The role of nitric oxide in the adaptation of cerebrocortical microcirculation to unilateral common carotid artery occlision
Hricisák László
Theoretical and Translational Medicine
Dr. Kellermayer Miklós
SE Elméleti Orvostudományi Központ, Hári terem I. em.
2024-11-05 12:30:00
The Mechanisms of Normal and Pathologic Functions of the Circulatory System
Dr. Benyó Zoltán
Dr. Benyó Zoltán
Dr. Benkő Rita
Dr. Jósvai Attila
Dr. Nagy Zoltán
Dr. Nardai Sándor
dr. Csekő Csongor
CAS is recognized as a significant risk factor for VCI. The impact of CAS on CBF within the ipsilateral hemisphere relies on the adaptive capabilities of the cerebral circulation. This doctoral thesis aimed to test the hypothesis that the impaired availability of NO compromises CBF homeostasis after unilateral CAO. In control animals, a rapid CoBF decrease was observed in the ipsilateral frontal, parietal, and temporal regions after CAO. The decreased blood flow in the frontal and parietal regions can be explained by a stealing effect through pial anastomoses between the territories of MCA and AACA. In our first study, genetic deletion of NOS3 failed to influence cerebrovascular adaptation to unilateral CAO in mice, possibly due to the elevated blood pressure in NOS3 KO animals. However, according to our subsequent results, NOS1 KO mice showed increased tortuosity of pial collateral vessels, and NOS1/3 DKO mice exhibited impaired cerebrocortical blood flow adaptation to CAO, particularly in the subacute phase.

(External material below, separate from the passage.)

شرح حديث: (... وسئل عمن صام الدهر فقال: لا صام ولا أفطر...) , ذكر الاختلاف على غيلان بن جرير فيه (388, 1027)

Furthermore, L-NAME-treated animals exhibited marked and prolonged hypoperfusion in both the ipsilateral and contralateral hemispheres in the acute phase, confirming the crucial role of NO in compensatory mechanisms following CAO. A novel finding of the present study is that whereas acute pharmacological inhibition of NO synthesis had more severe consequences in the acute phase of adaptation, genetic deletion of NOS1/3 mostly compromised the CBF recovery during the subacute phase. We propose that this difference may be related to compensatory vasoregulatory mechanisms upregulated during chronic NO deficiency and probably explains the milder hypertension in NOS KO compared to L-NAME-treated mice. These compensatory mechanisms may support the CBF recovery during the acute phase of adaptation to CAO, resulting in a less severe phenotype of NOS1/3 DKO than L-NAME-treated mice. In the subacute phase, however, the unfavorable morphological development (increased tortuosity) of the leptomeningeal collaterals and lack of NO-mediated vasodilation together may be responsible for the prolonged hypoperfusion of the brain in NOS1/3 DKO mice.